At 63, Otedola’s life has become a study in the art of coupling vision with virtue, and wealth with wisdom. He has proven that prosperity attains its noblest form when it serves humanity as his philanthropic footprints stretch across education, health, and child welfare, among others.
He has never sought sainthood; he seeks service. The N4 billion Electrical/Electronics block at Augustine University is not merely concrete and cable, it is the embodiment of his faith in Nigerian youth; a belief that Africa’s rebirth will not emerge from politics or prophecy, but from minds empowered by knowledge and hearts disciplined by character.
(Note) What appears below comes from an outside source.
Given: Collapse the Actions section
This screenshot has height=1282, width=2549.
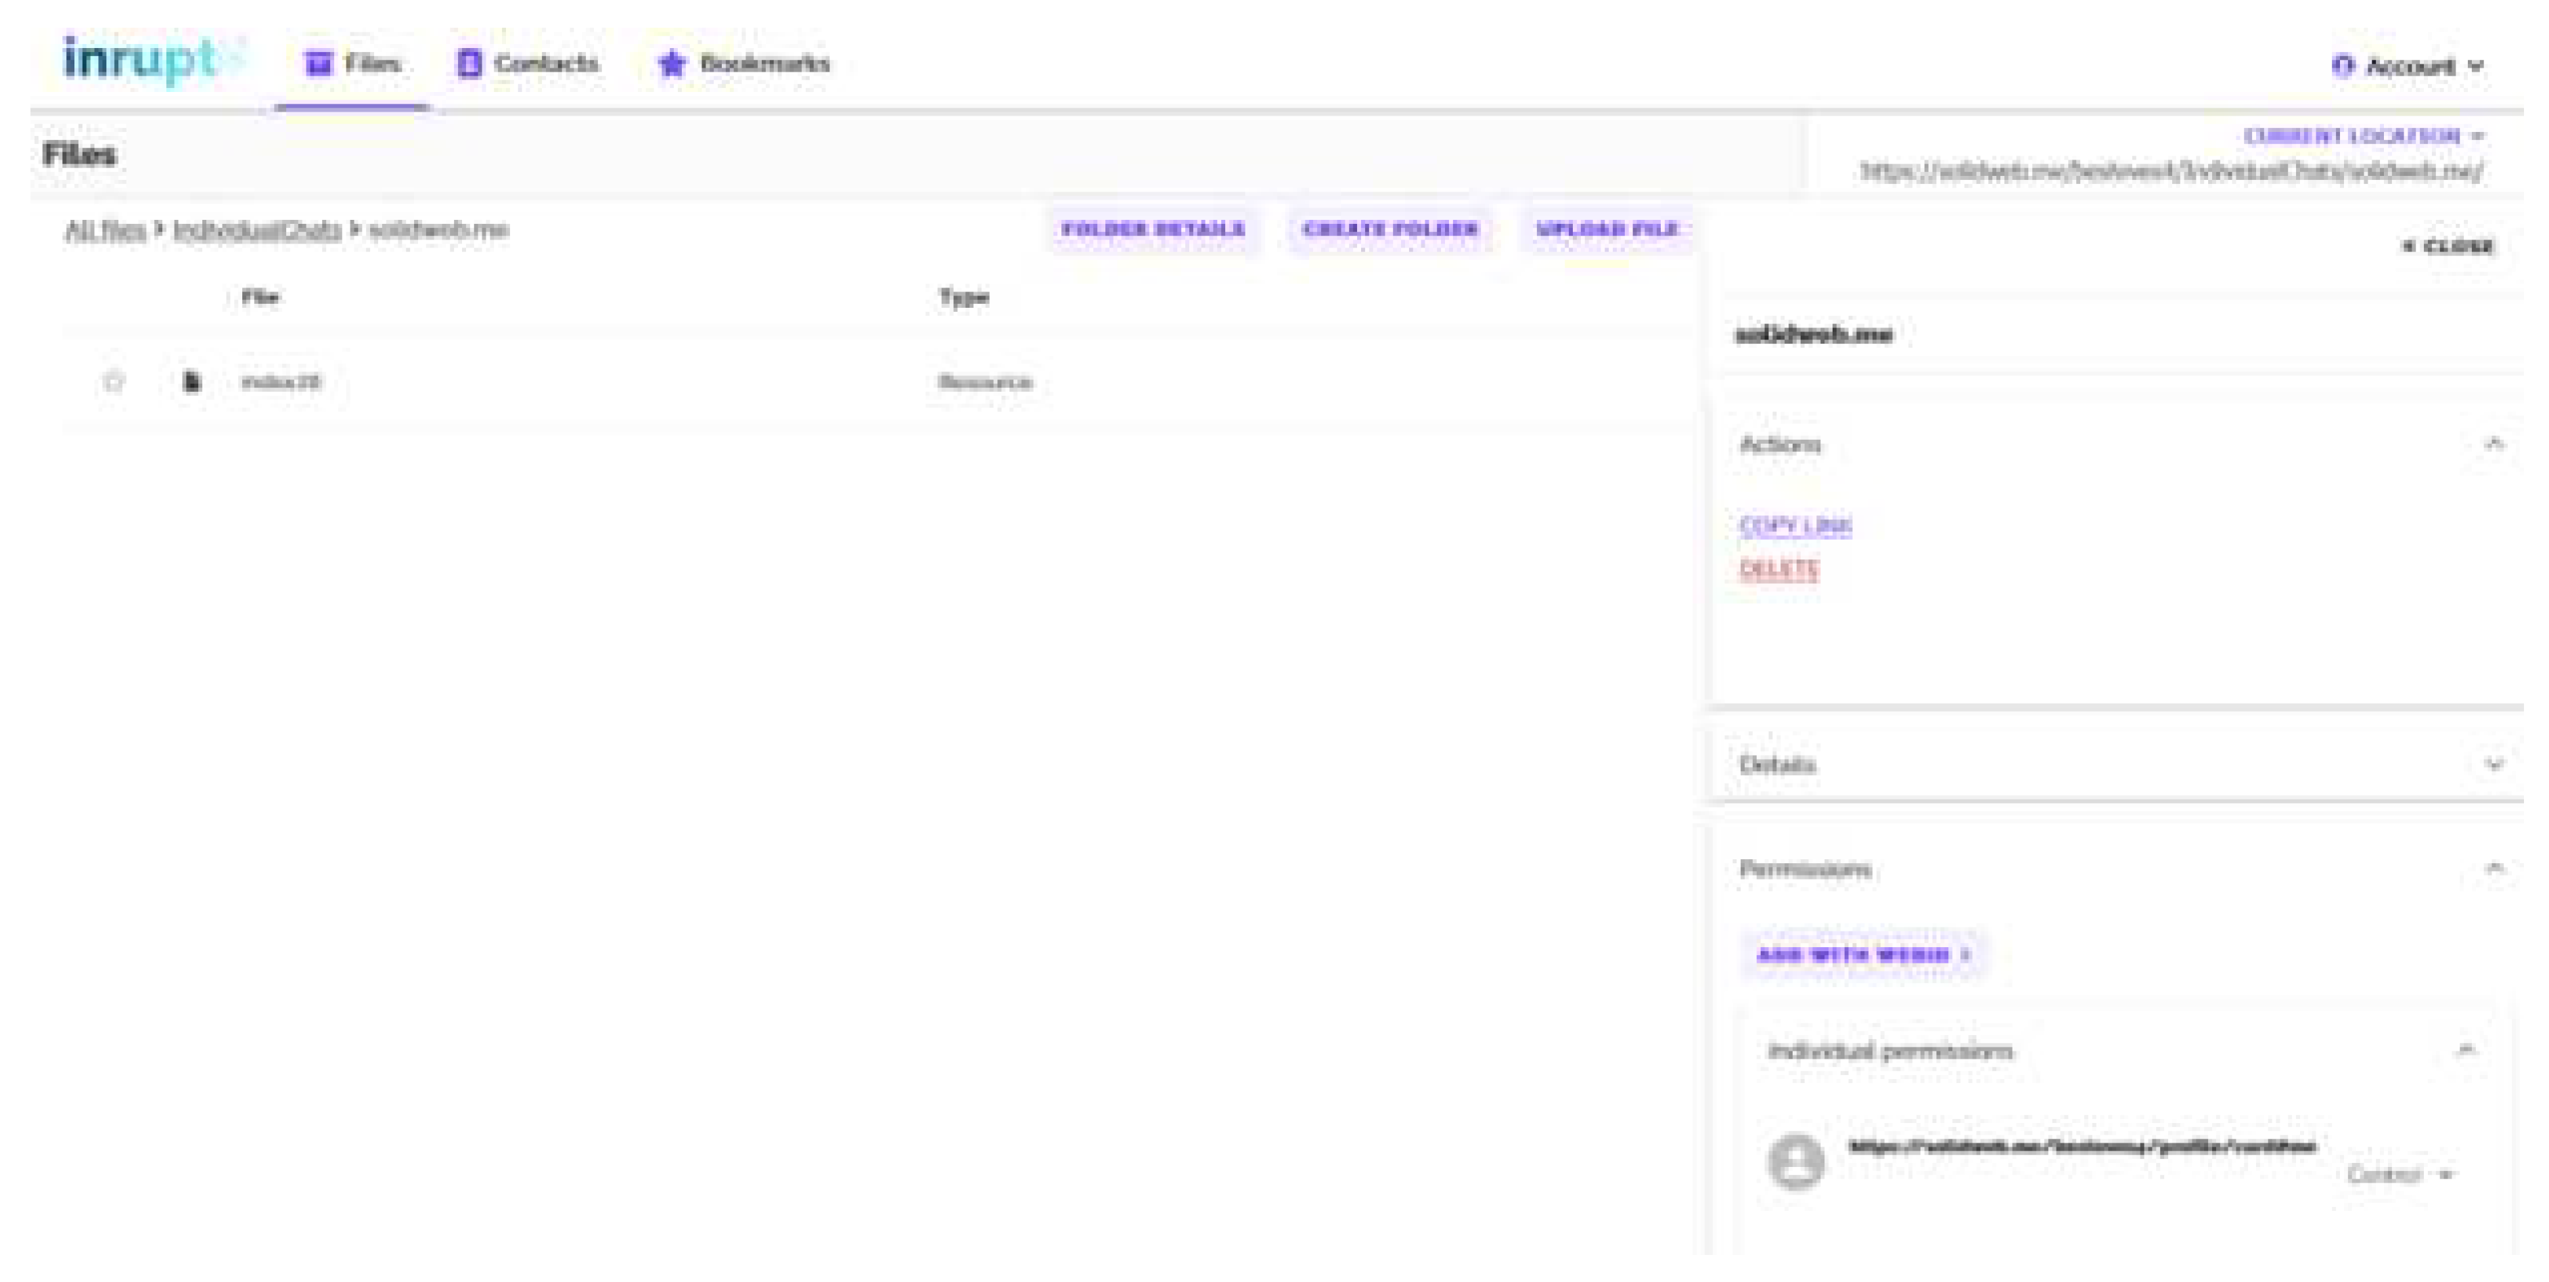Looking at the screenshot, I should coord(2494,444).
Each anniversary, Otedola seems to transcend the bounds of age, evolving into a rarer form of influence: the elder statesman of enterprise, the philanthropist philosopher.
His fortune is not fenced by self-interest but dispersed through acts that multiply meaning. From Save the Children UK to Augustine University, from healthcare donations to scholarships, Otedola’s giving is both empathy and art, a continuous devotion to humane ventures.
He once said that true wealth is not what you keep, but what you give away without fear. His life bears witness. Every cheque he signs, every structure he funds, and every life he uplifts becomes another verse in the scripture of his gratitude.
At 63, the billionaire’s story surpasses the vanity of affluence; it espouses the timeless majesty of a life fully lived and purpose fulfilled.